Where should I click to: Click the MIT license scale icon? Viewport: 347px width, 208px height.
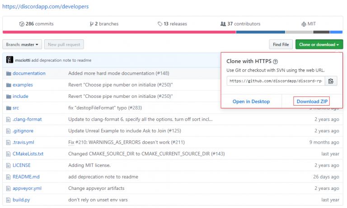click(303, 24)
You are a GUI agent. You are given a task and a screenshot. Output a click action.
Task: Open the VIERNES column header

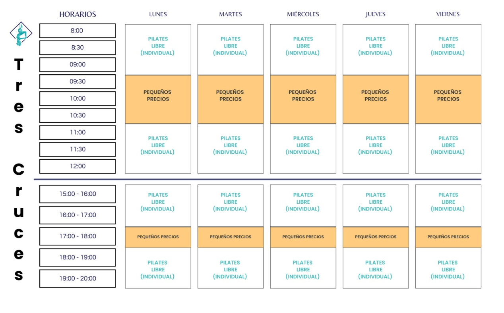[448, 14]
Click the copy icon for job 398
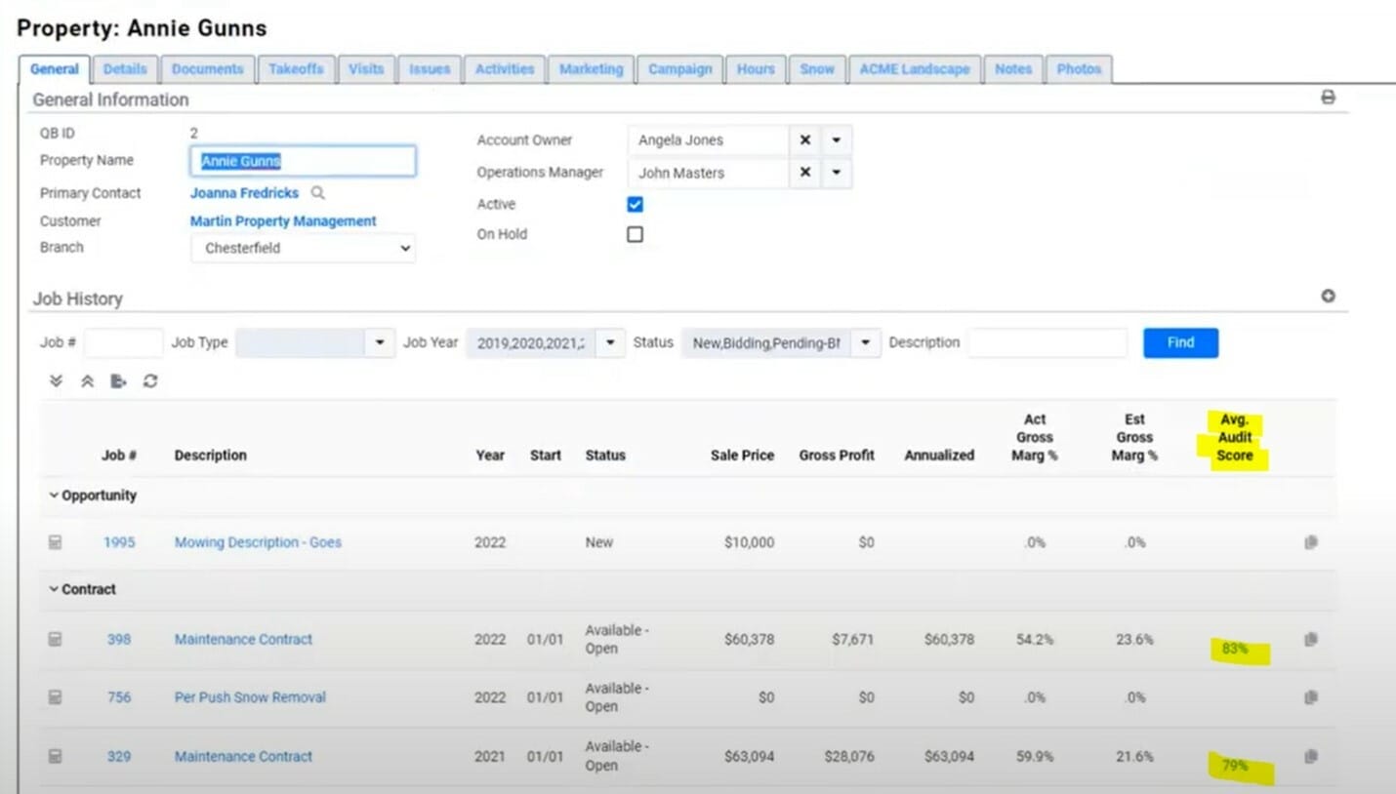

◇ ◇ ◇ ◇

Given problem
Update the part of the listing that starts with the line containing "You are a GUI" and runs through the end of the listing, replacing "column header" with "column title" and changing nothing else. Give only those lines, and leave the pictures out.

Expected answer
You are a GUI agent. You are given a task and a screenshot. Output a click action.
Task: Open the VIERNES column title

[448, 14]
Click the copy icon for job 398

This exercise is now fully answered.